**CONSIGNES**
**a.** D'après la critique de Get out, quel acteur tient le rôle du meilleur ami de Chris ?
**b.** Prolongez la critique de Get out à partir de sa dernière phrase.

**PASSAGE CITÉ**
____________________
Si vous ne voulez pas de spoilers : arrêtez votre lecture ici et sachez juste que c’est un très chouette film d’horreur/science-fiction (oui oui, science-fiction – car on y voit au moins deux sciences à l’oeuvre) avec de très bonnes scènes de comédie dedans.

[Critique avec spoilers]

Get out commence donc comme un remake contemporain du classique de Stanley Kramer : Devine qui vient dîner ce soir, où une jeune californienne présente son fiancé à ses parents : un brillant médecin, noir, veuf, plus âgé qu’elle, incarné par l’excellent Sidney Poitier, qui fut pour beaucoup dans le changement du statut de l’acteur noir dans le cinéma américain (regardez Dans la chaleur de la nuit, formidable polar social). La ressemblance s’arrête pourtant là, même si Get out parle évidemment de racisme, de préjugés, etc.

Dans un premier temps, le film est une habile comédie de mœurs, plutôt fine, subtile même, bien pensée, extrêmement bien filmée, qui prend le temps de développer ses protagonistes. Puis l’angoisse monte, et le film devient un film d’horreur paranoïaque où s’alternent scènes de comédie et scènes de tension, plus ou moins extrêmes. Dans un troisième mouvement, le film mord à pleine dents le territoire de la science-fiction, mais toujours avec cette alternance de scènes de comédie, portées par LiRel Howery, incroyablement drôle et juste, dans le rôle du meilleur ami de Chris (la scène dans le commissariat est à se pisser dessus). Ça fait beaucoup d’ingrédients pour un seul film, mais ça marche si on ne s’attarde pas trop sur les détails.
____________________
**ENTRÉES EXTRAITES**
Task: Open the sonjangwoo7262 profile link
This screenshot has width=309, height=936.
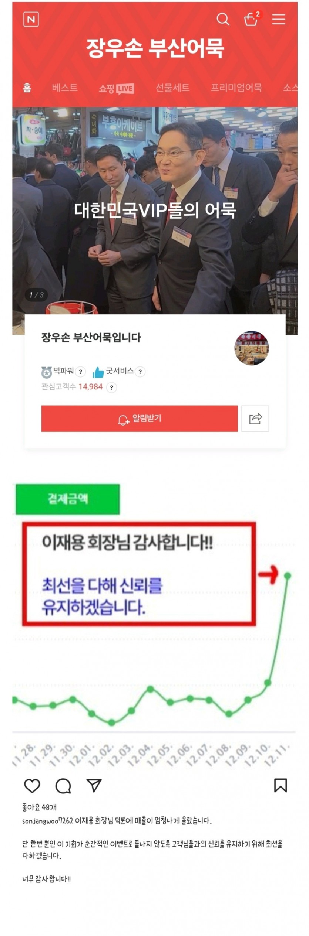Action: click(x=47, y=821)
____________________
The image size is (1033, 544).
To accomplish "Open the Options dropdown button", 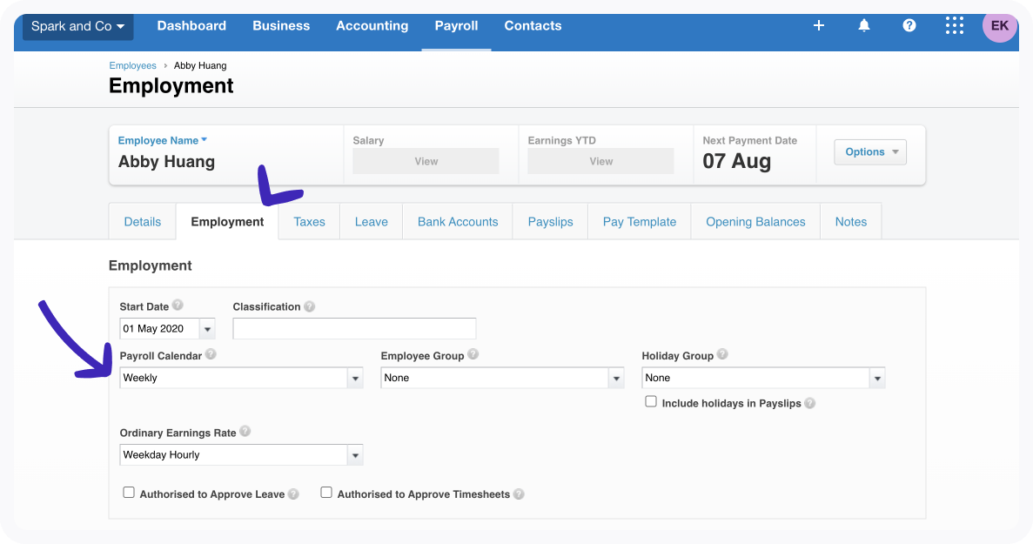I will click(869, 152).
____________________
**RÉPONSES**
**a.** LiRel Howery.

**b.**
En fait Get out a un seul défaut notable : son scénario est construit pour ménager le suspens et/ou fabriquer un suspens artificiel. Deux scènes dénotent, la scène où Chris trouve les photos de Rose, cette scène shunte une explication façon « le méchant de James Bond vous explique », le procédé est louable mais reste un poil maladroit. La second écueil, plus problématique, vient à la fin avec la scène de préparation, décalée, des patients (je n’en dis pas plus), seul mécanisme scénaristique que Jordan Peele a trouvé pour produire une fois encore du suspense dans sa machine narrative et pour montrer frontalement les détails chirurgicaux, atroces, de l’opération qui attend Chris.

Bon, je ne dis rien de la dimension science-fictive parce qu’elle est principalement allégorique et donc à ranger dans la catégorie science=magie. C’est assez drôle, car elle rejoint tout un faisceau de réflexions de l’auteur australien Greg Egan (dont j’apprécie particulièrement les nouvelles, que j’ai relues pour le prochain Bifrost – le 88 consacré donc à Greg Egan).

Get out bénéficie d’un solide cast : Daniel Kaluuya est parfait dans le rôle de Chris, Allison Williams a le rôle le plus divers du casting et s’en tire bien, Caleb Landry Jones a l’air toujours aussi « malade »/malsain. (Commentaire sexiste pur, mais dans les limites de la décence : Erika Alexander est magnifique).

Un brin manipulateur, Get out n’est pas un film parfait, mais il ne faut pas s’en priver pour autant.